A mechanical hub with copper arms reaching outward, representing one control node pushing configuration to many managed servers.
Ansible is a hub with reach. One control node pushes the same declared state out to an entire fleet of machines at once.

Ansible is an open-source IT automation tool, maintained by Red Hat, that handles configuration management, application deployment, provisioning, and orchestration from a single control node. It is agentless: it connects to managed machines over SSH or WinRM, pushes small programs that describe the desired state, runs them, and cleans up, so nothing needs to run permanently on the targets. You write automation as declarative YAML playbooks that are idempotent, meaning you can run the same playbook repeatedly and the system converges to the same state without re-applying changes that are already in place. For AI teams, Ansible is the layer that turns bare machines into GPU-ready hosts.

Where Ansible sits

Ansible runs from a control node that holds your playbooks, inventory, and credentials, and pushes configuration out to managed nodes on demand.

Control node
Playbooks Inventory Roles and collections ansible-vault secrets Where automation and credentials live
Transport
SSH WinRM Agentless push, no daemon on the targets
Managed nodes
GPU servers Kubernetes nodes Slurm compute Edge devices The machines being configured
What gets configured
NVIDIA drivers + CUDA Container runtime Model servers Triton, vLLM, TGI, Ollama

The core ideas

  • Agentless push. The control node connects out and pushes modules. Managed nodes need only Python (Linux) or PowerShell (Windows), no agent and no open inbound port. This differs from Puppet and Chef, which run a persistent agent on each node that pulls its config from a master on a schedule.
  • Inventory. A list of hosts, grouped logically such as gpu_nodes or k8s_workers. Static inventory is a file; dynamic inventory is generated at runtime by querying a cloud provider or Kubernetes, which keeps the host list current for fleets that change.
  • Playbooks, plays, tasks, modules. A playbook is YAML. A play maps a group of hosts to a list of tasks. Each task calls a module (the unit of work, such as apt or systemd) that models a desired state.
  • Idempotency. Modules check current state and change only what differs from what you declared. Re-running a satisfied playbook changes nothing, which makes Ansible safe to run repeatedly and useful for correcting drift.
  • Roles and collections. Roles package reusable automation in a standard directory layout. Collections bundle modules, roles, and plugins under a namespace, shared through Ansible Galaxy.

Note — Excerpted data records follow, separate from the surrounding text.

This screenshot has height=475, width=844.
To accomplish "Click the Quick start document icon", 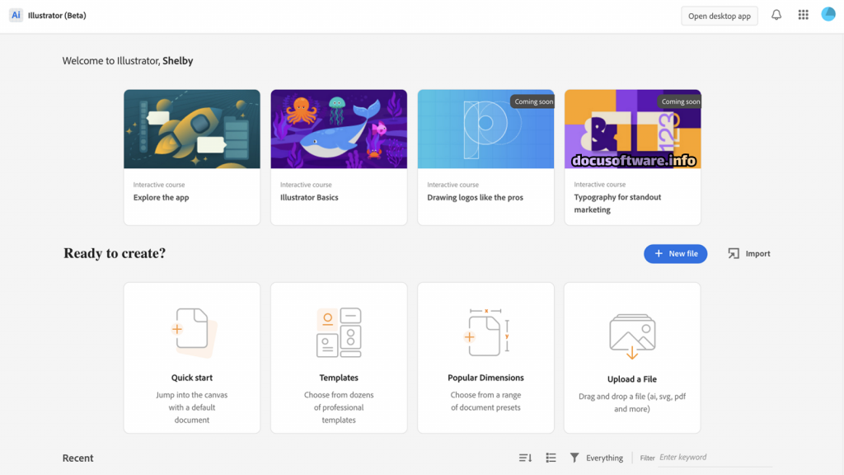I will click(192, 330).
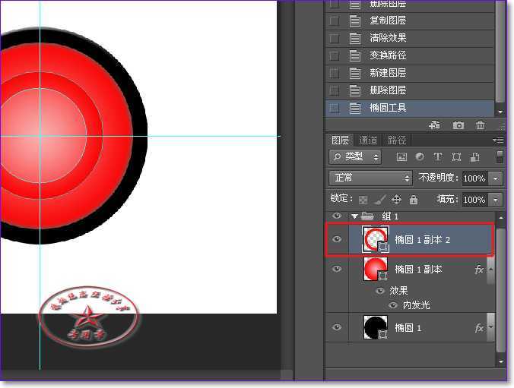Switch to the 通道 tab
This screenshot has width=514, height=388.
pyautogui.click(x=368, y=140)
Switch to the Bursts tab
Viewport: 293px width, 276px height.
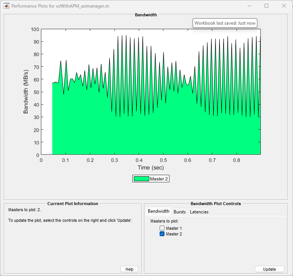click(179, 212)
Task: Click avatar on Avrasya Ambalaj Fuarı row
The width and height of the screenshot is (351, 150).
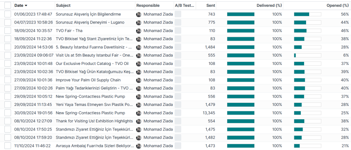Action: [138, 146]
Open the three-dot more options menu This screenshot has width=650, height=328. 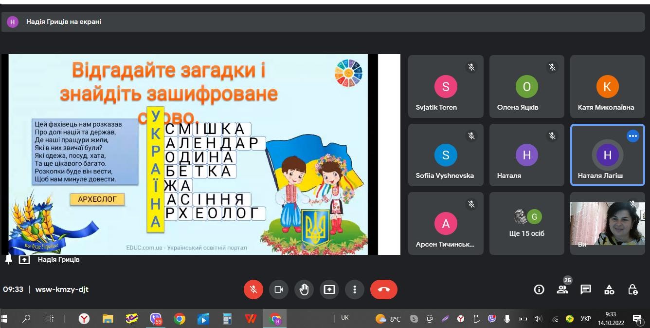point(355,289)
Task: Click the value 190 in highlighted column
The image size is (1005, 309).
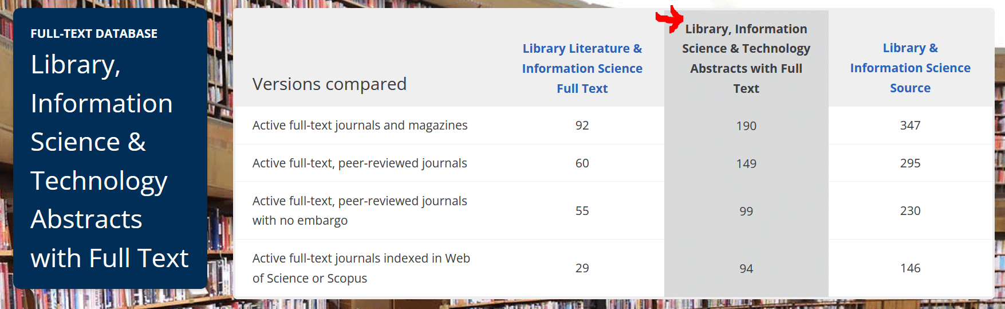Action: (746, 126)
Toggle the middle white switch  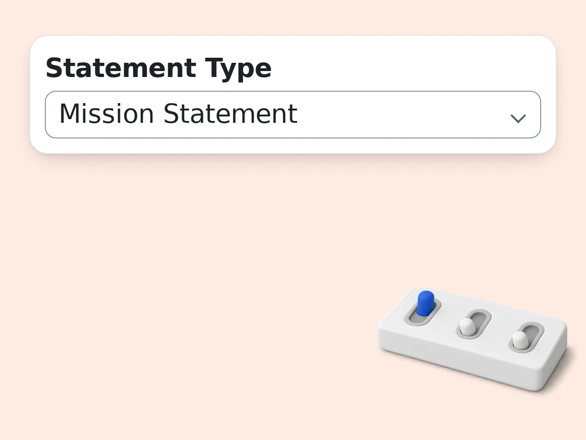468,326
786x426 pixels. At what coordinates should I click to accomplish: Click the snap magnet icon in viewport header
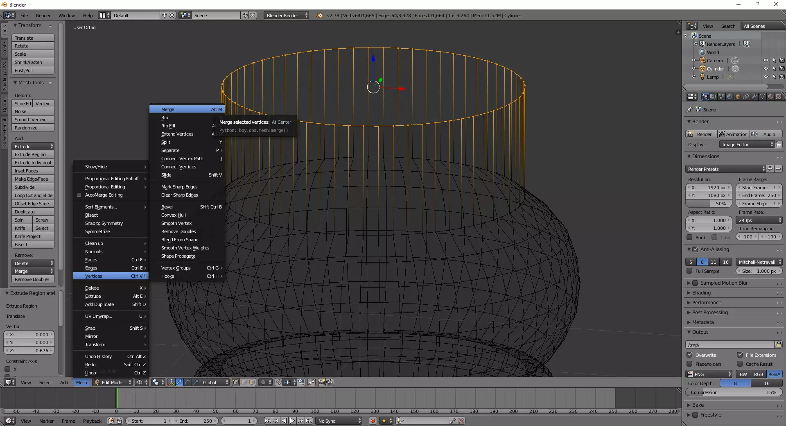pos(278,382)
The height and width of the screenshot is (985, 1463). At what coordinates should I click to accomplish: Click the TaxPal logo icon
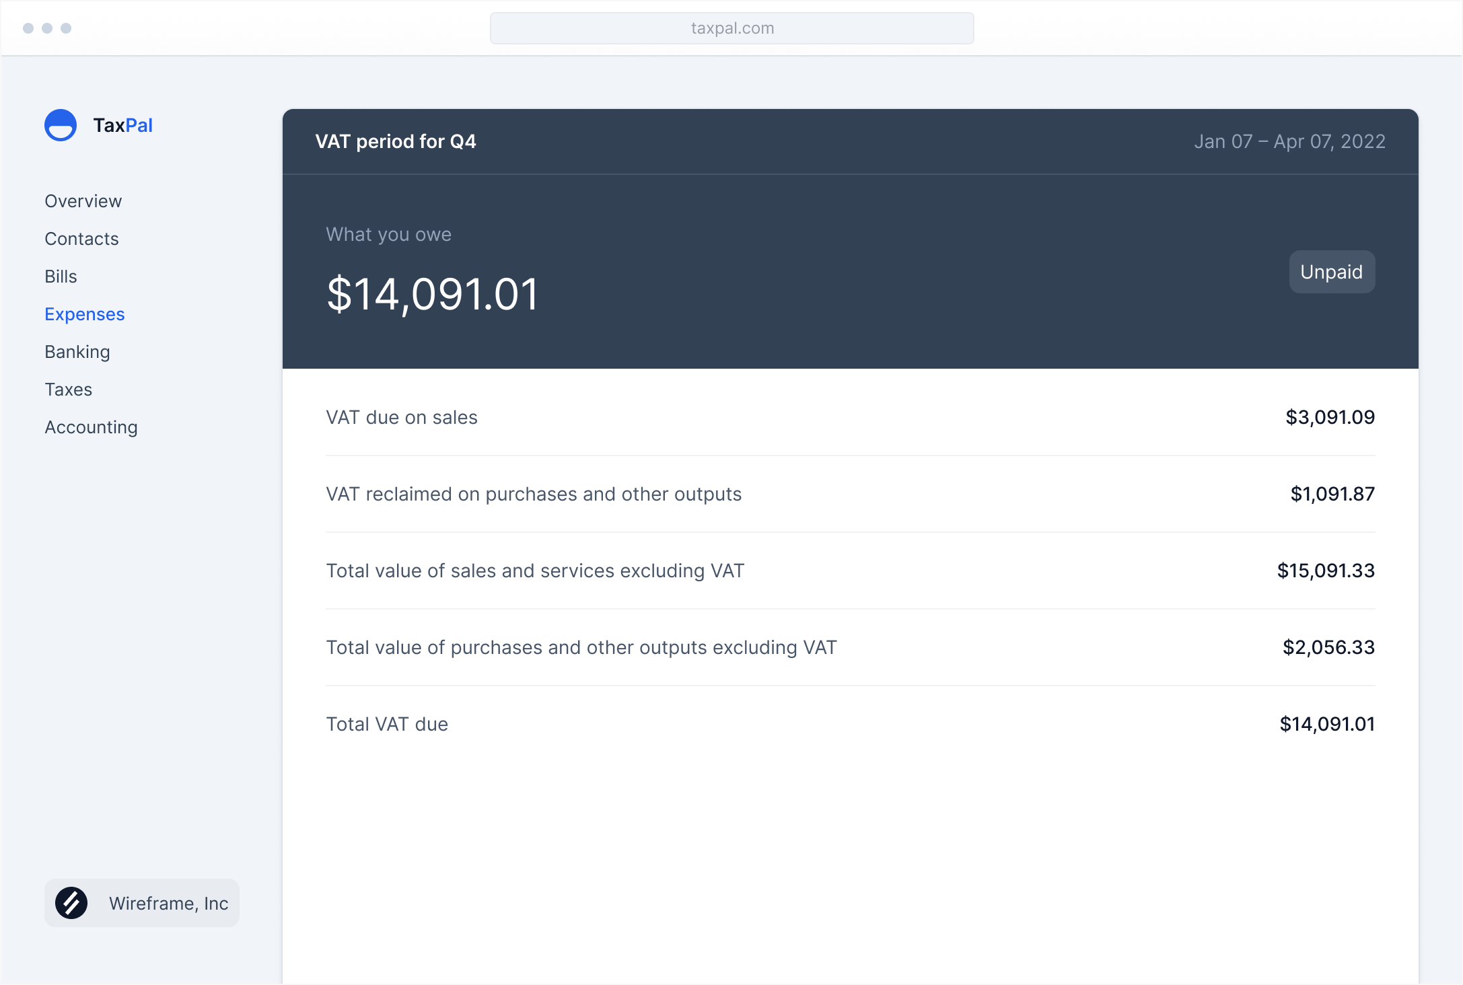61,125
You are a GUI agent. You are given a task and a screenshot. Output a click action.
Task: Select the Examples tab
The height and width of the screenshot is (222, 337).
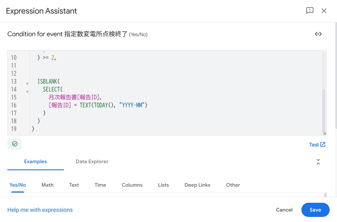click(x=36, y=161)
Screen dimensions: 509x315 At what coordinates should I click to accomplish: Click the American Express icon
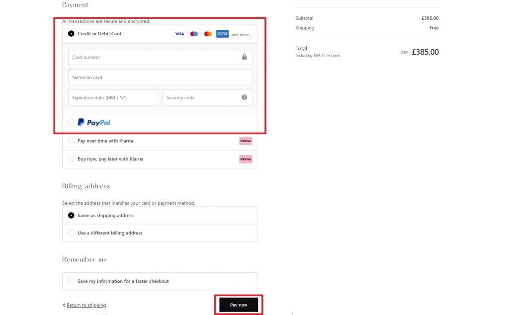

Ansible for AI infrastructure

This is where Ansible earns its place in an AI stack. After machines exist, Ansible makes them ready to train and serve models:

  • GPU node preparation. Install and pin NVIDIA drivers, configure persistence mode, and reboot a fleet in a controlled order. NVIDIA maintains an official driver role.
  • Container GPU runtime. Install Docker or containerd plus the NVIDIA Container Toolkit and run nvidia-ctk runtime configure, so containers can reach the GPUs.
  • Cluster configuration. Configure Kubernetes worker nodes (via the kubernetes.core collection) or Slurm HPC clusters for scheduled training jobs.
  • Inference server deployment. Deploy and configure serving stacks such as vLLM , Triton, TGI, or Ollama , template their config, pull model weights, and open the right ports.
  • Hybrid fleet consistency. Enforce the same driver, CUDA, and toolkit versions across bare metal, colocation, edge, and cloud GPU hosts, and correct drift.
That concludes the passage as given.